* **EXERCISE DETAILS**:
Lay out the stretch of rows from the line containing "You are a GUI" through the last row as a numbered list, omitting blank lines. Leave the pictures out.

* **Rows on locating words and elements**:

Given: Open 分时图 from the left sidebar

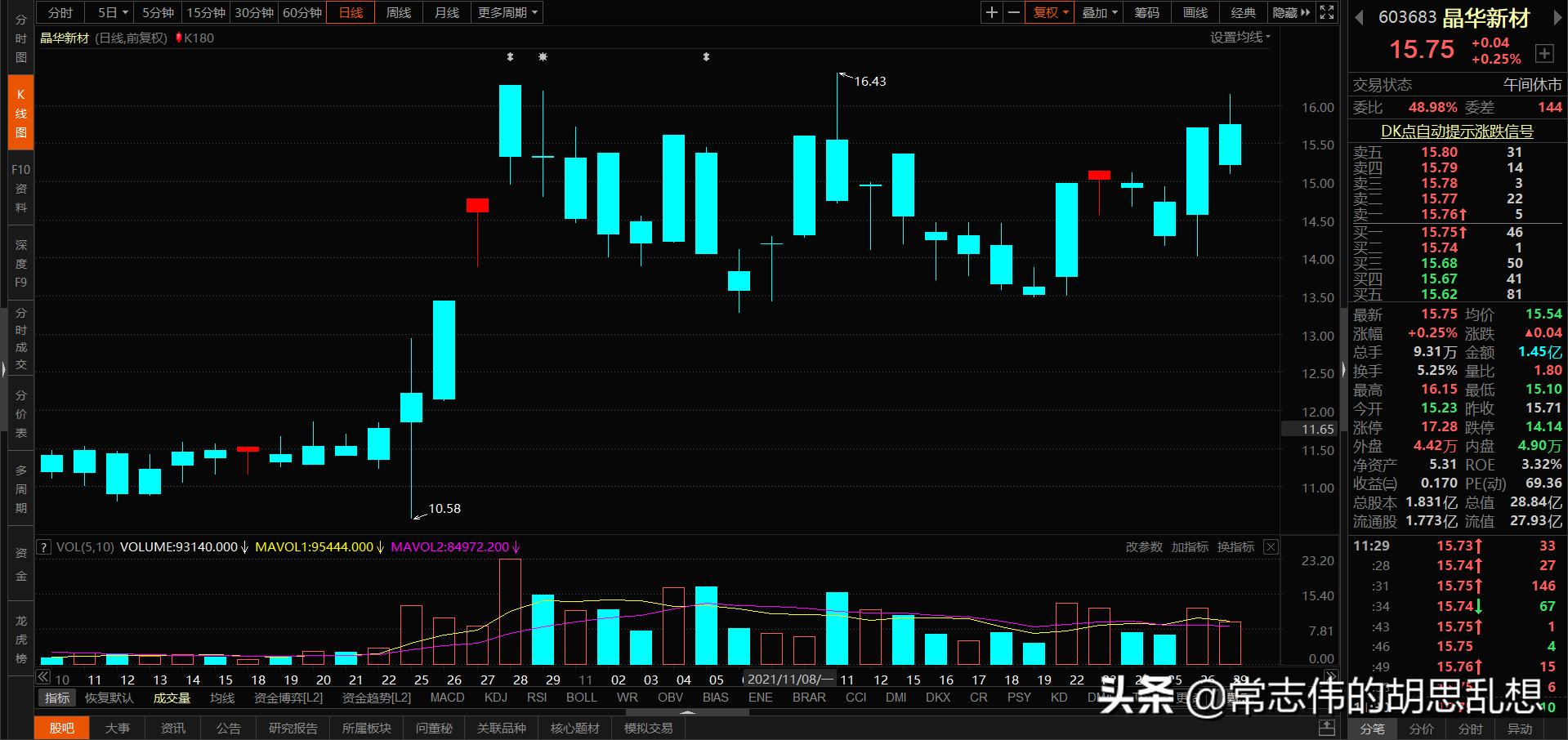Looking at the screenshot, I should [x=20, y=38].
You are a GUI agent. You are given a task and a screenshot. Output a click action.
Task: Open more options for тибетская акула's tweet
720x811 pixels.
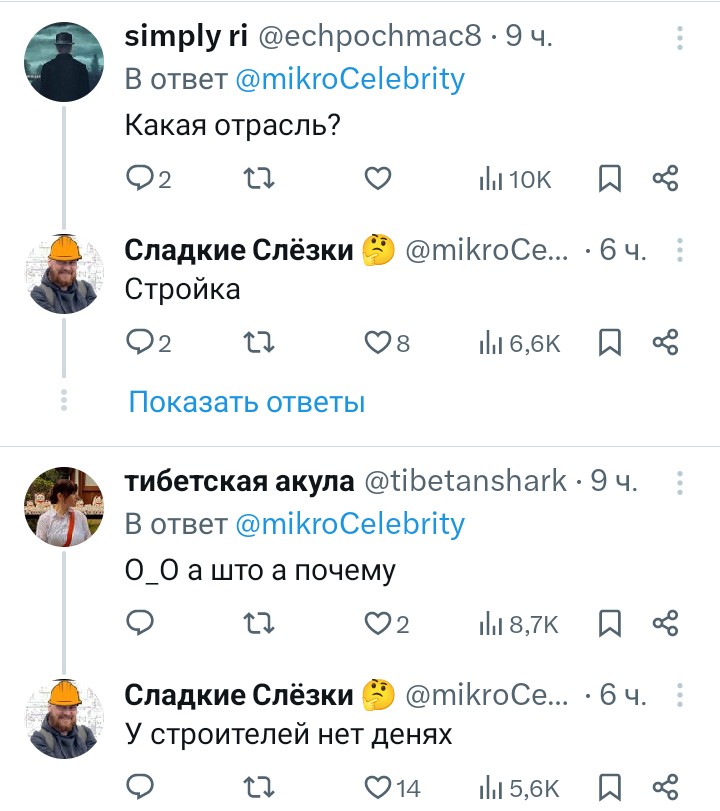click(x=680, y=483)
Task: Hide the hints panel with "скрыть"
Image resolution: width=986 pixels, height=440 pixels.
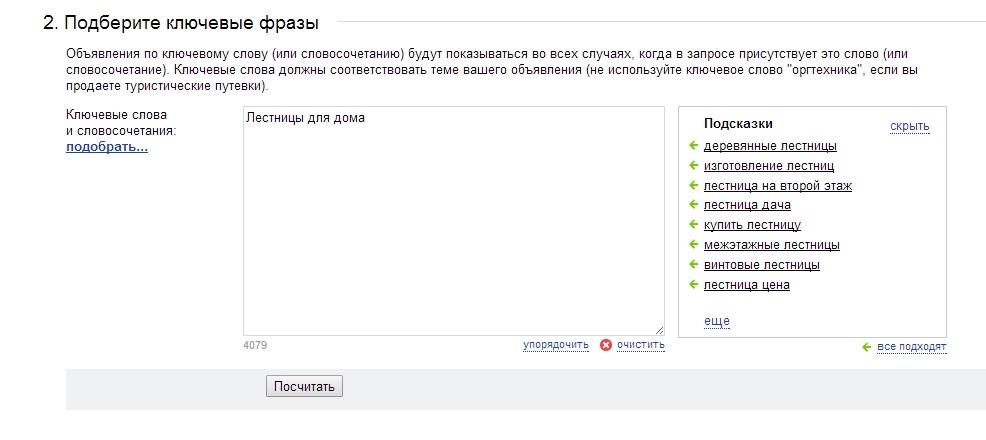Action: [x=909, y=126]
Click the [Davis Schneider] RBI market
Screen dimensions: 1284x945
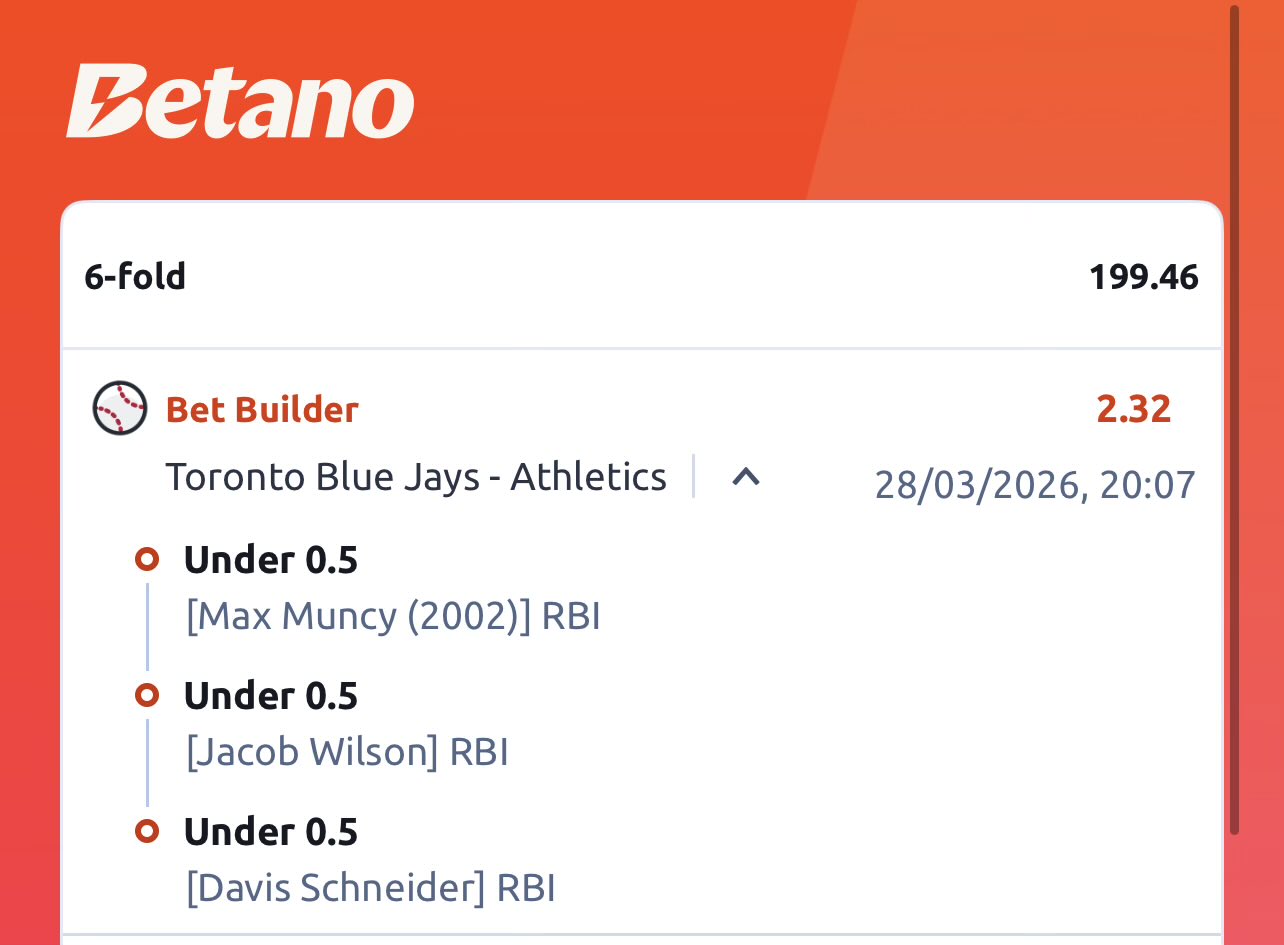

* **FINISHED ANSWER**:
1. You are a GUI agent. You are given a task and a screenshot. Output a click action.
2. Task: Open more options for тибетская акула's tweet
3. 720x811 pixels.
4. click(x=680, y=483)
5. Task: Hide the hints panel with "скрыть"
6. Image resolution: width=986 pixels, height=440 pixels.
7. Action: [x=909, y=126]
8. Click the [Davis Schneider] RBI market
9. Screen dimensions: 1284x945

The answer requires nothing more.